На вопросы: «А как там было в этом затянувшемся маршруте?», Буль, деланно задумавшись, отвечал:
− Штаны падали….
– От голода? Так похудели? – обычно дивились оторопевшие слушатели с воображением, выражая безмерное сочувствие умильным выражением лиц.
– Нет, с голодом всё было в порядке. Изодрали одежонку в тайге до крайности. Под конец уже срамота на свет стала проглядывать, − отвечал, хитровато щурясь, опытный геолог.
И то правда: одежда в тайге просто «горит» на геологах – тут тебе и кусты, и сучья, камни, переправы через реки, осыпи и курумник в горах, огонь костров. Кто побывал хоть раз в тайге, знает, как непросто с экипировкой в природных угодьях.
И вот я снова здесь. Жиденькая улочка тянулась вдоль реки, спокойной в своём местном русле. На берегу размещалась база геологического отряда – всё, что осталось от прежде крупной геологической экспедиции. На пороге встречал начальник отряда, наш бывший студент, расторопный Саша Неверов.
– Привет! − шагнул ко мне Саша, топорща смешную свою бородёнку и протягивая руку для приветствия.
– Нам звонили, – продолжил Неверов, – но знаешь, людей свободных нет, а там, на участке у нас работ нынче не запланировано. Мне в местном сельсовете подсказали, что может тебя сопроводить местный охотник. Зовут его Усала, он коренной эвенк. Он, знаешь, немного странный. Шаманит, травку покуривает, живет в основном в лесу, но охотник от бога – вырос в лесу, вся семья испокон веку только охотой и жила. Он как раз в эти места собирался подготовить к сезону зимовьё, ловушки, капканы. Это знаешь, хороший вариант. У него и лодка, подходящая для прохождения порогов на реке. А лучше него горную реку никто не знает.
– Ну, ладно, что делать? − буркнул я, представляя себя в обществе нелюдимого Усала.
– Только знаешь, у него недавно младшего брата убили. Он с тех пор стал немного не в себе как бы. Нестандартная история. Брат у него – был отличный стрелок. А тут, после всех этих вестей из Чечни про беспредел в Грозном, о наёмниках и жестокостях боевиков, насмотревшись как совсем безусые призывники пытаются одолеть матерых мужиков-бандитов, собрался молча, в милиции взял справку на оружие и уехал в Чечню.

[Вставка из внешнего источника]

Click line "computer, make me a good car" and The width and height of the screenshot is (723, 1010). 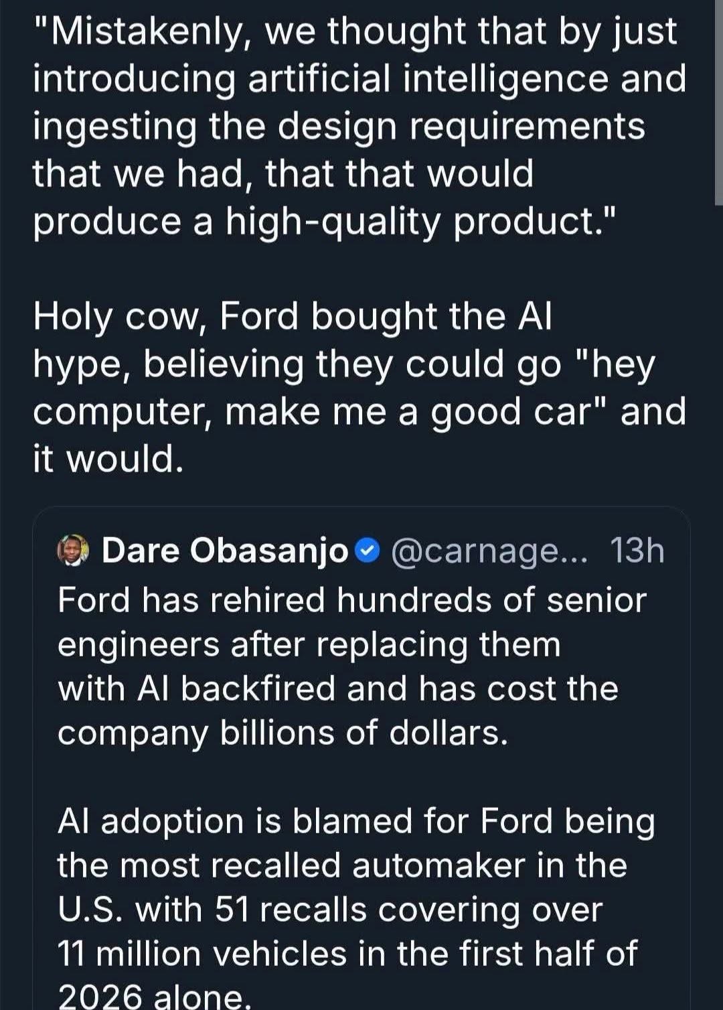coord(359,411)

− Куда несет-то тебя? – спросил военком.
– Поеду − нужно помочь старшему брату, − ответил скупо на вопрос охотник.
Старшим братом они называют нас всех, кто в городах живёт и вообще за рекой. Русских и всех других.
Саша прервался, закурил и продолжил свою, крайне меня заинтересовавшую историю:
– Через полгода вернулся. Сказывали, да и сам я видел – часы золотые ему подарил генерал и орден Красной Звезды – как у деда моего еще с той Великой войны. Говорят, покрошил он в Чечне духов много. А вернулся от того, что устал душой, позвал его назад дух лесной. Вот такой народ, эти местные охотники.
– А убили то его как? − уже заинтригованный спросил я Сашу.
– Похоже, выследили и в отместку за убитых в Чечне бандитов наказали. Побоялись видимо, что кто-то ещё соберется из охотников помогать большому брату. Показательная, так сказать, казнь вышла. Кто такие? – Никто толком и не видел – сразу попрятались. Сказывали, местные знали – чужие в тайге. Но они быстро, за сутки всё сделали и сожгли его в баньке. Как было – никто не видел. Ночью заметили, − горит банька. Кинулись – потушили и только утром нашли собаку отравленную, а в баньке обнаружили тело. Кто такой − опознать нельзя, но по всему это брат Усала… Терсу его звали.
– Кто-то выдал его. А так, как могли найти? – вставил реплику я.
– Вероятно, так и было. «Стукачей» у нас всегда хватало. А за деньги теперь и отца родного сдадут не моргнув. Усала твердит, что брат его среди духов мира проживает, и он с ним разговаривает. Говорит, сказал ему брат что с ним случилось и что не жалеет о том, – закончил рассказ Саша.
После рассказа Саши я задумался. История шокировала меня. События на Кавказе болью отзывались и в моем сердце. Я был знаком с ребятами чеченцами. Знал их особый нрав, думал о непростой судьбе многих чеченских семей. Одного из них даже считал приятелем. У этого парня отец сидел в колонии и долго еще был в ссылке в Сибири без права вернуться в родные места. Обида по поводу событий депортации чеченцев порой чувствовалась в нашем, в общем-то, добром общении. А теперь, думал я, возможно и мой приятель, у которого, кстати, мама русская, целится из автомата в какого-нибудь Ванюшку из-под Смоленска.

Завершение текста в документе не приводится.